Член МОК Рене Фазель (René Fasel) озабочен постоянным расширением программы зимних Олимпийских игр и критикует действия Комитета по отношению к России.
Neue Zürcher Zeitung: Господин Фазель, вы как президент Международной федерации хоккея (IIHF) уже смирились с тем, что в Олимпийских играх не будут принимать участие лучшие игроки НХЛ?

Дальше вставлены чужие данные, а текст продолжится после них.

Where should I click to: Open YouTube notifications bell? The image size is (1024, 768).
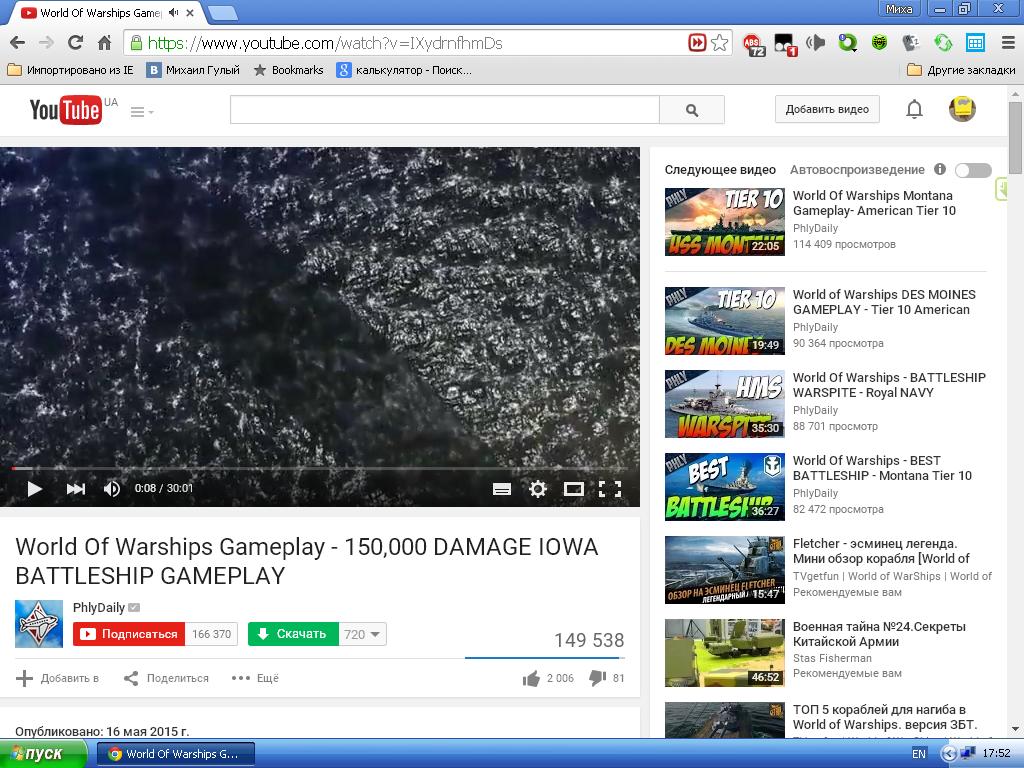click(914, 109)
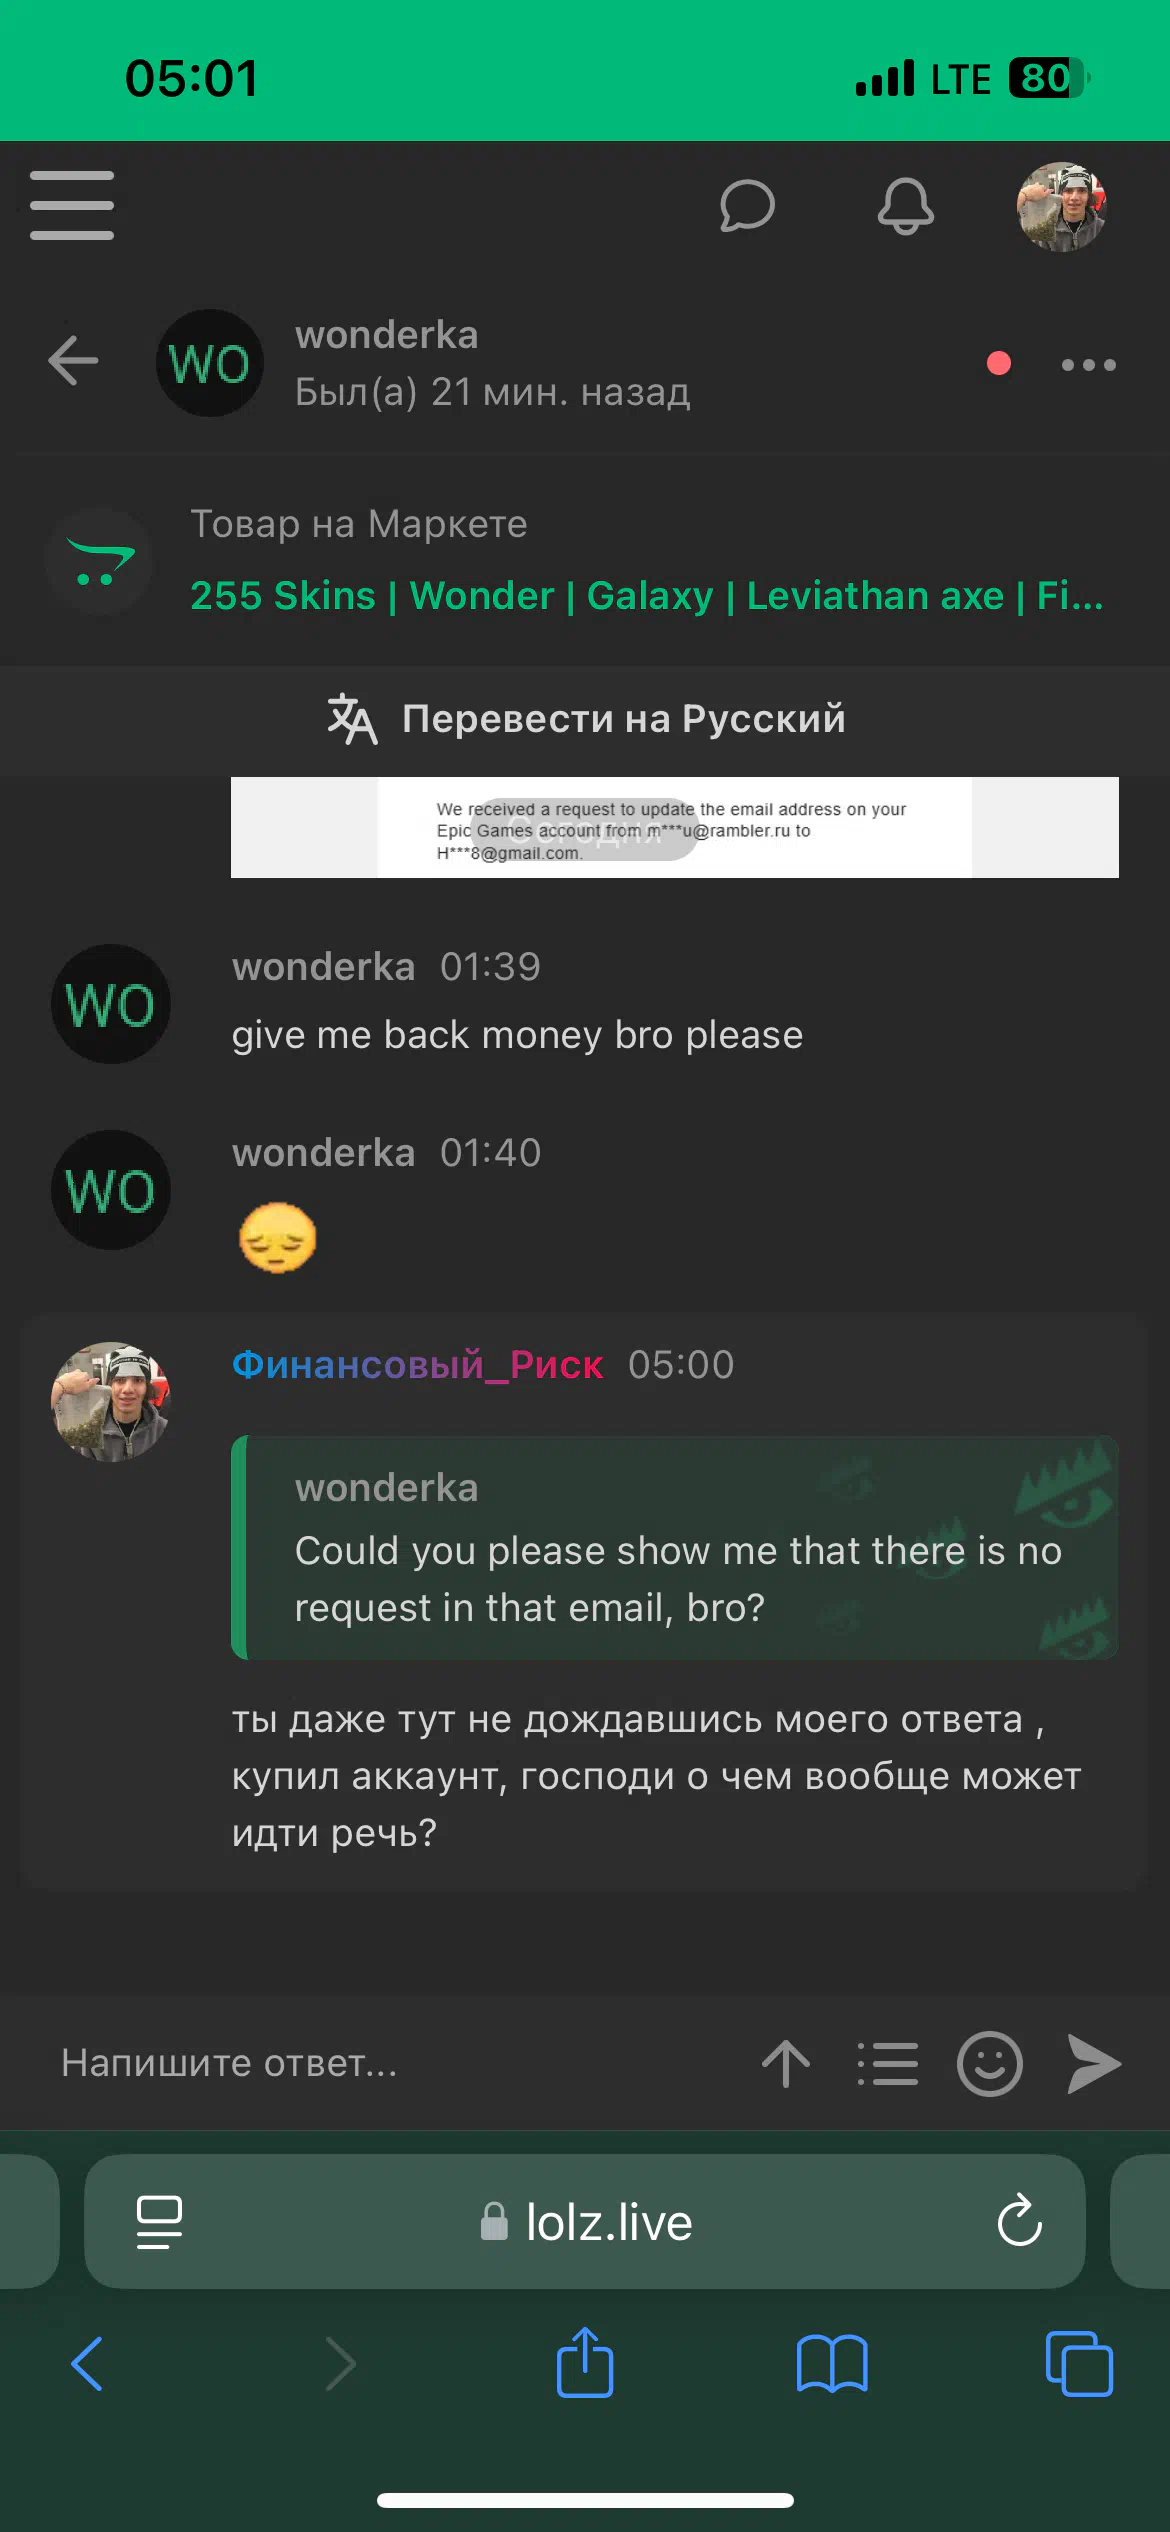Open conversations via speech bubble icon
Viewport: 1170px width, 2532px height.
click(747, 206)
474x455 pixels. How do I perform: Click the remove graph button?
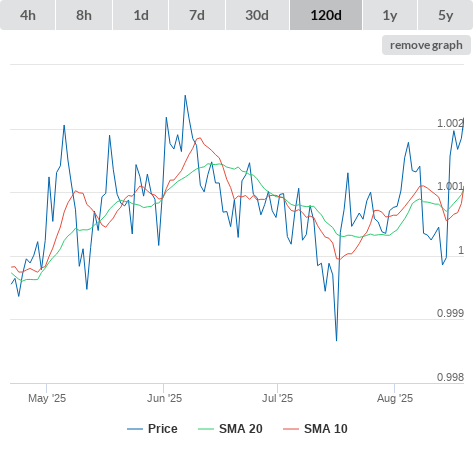click(426, 45)
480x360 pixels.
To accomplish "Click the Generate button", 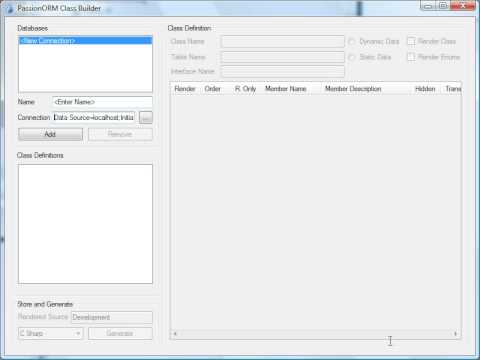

Рене Фазель: Очень жаль, но переговоры продвигались очень плохо, причем на всех уровнях. Все началось с того, что МОК отказался оплатить транспортные расходы и страховки для игроков. Мы в Международной федерации хоккея нашли решение этого вопроса. Но дело в том, что комиссар НХЛ Гэри Беттмэн (Gary Bettman) никогда не был сторонником идеи участия игроков НХЛ в Играх в Южной Корее — он просто не считает этот рынок важным.
— И теперь мы увидим лишь «второсортный» хоккейный турнир.
— Не могу согласиться с этим утверждением. Конечно, лучших из лучших там не будет, и я сочувствую игрокам, которые с удовольствием приехали бы на Олимпиаду. Однако хоккейный турнир будет самым сбалансированным за много лет. Россия считается фаворитом — и, пожалуй, является им. При этом в турнире также участвуют очень сильные команды из Швеции, Финляндии, Канады и Чехии.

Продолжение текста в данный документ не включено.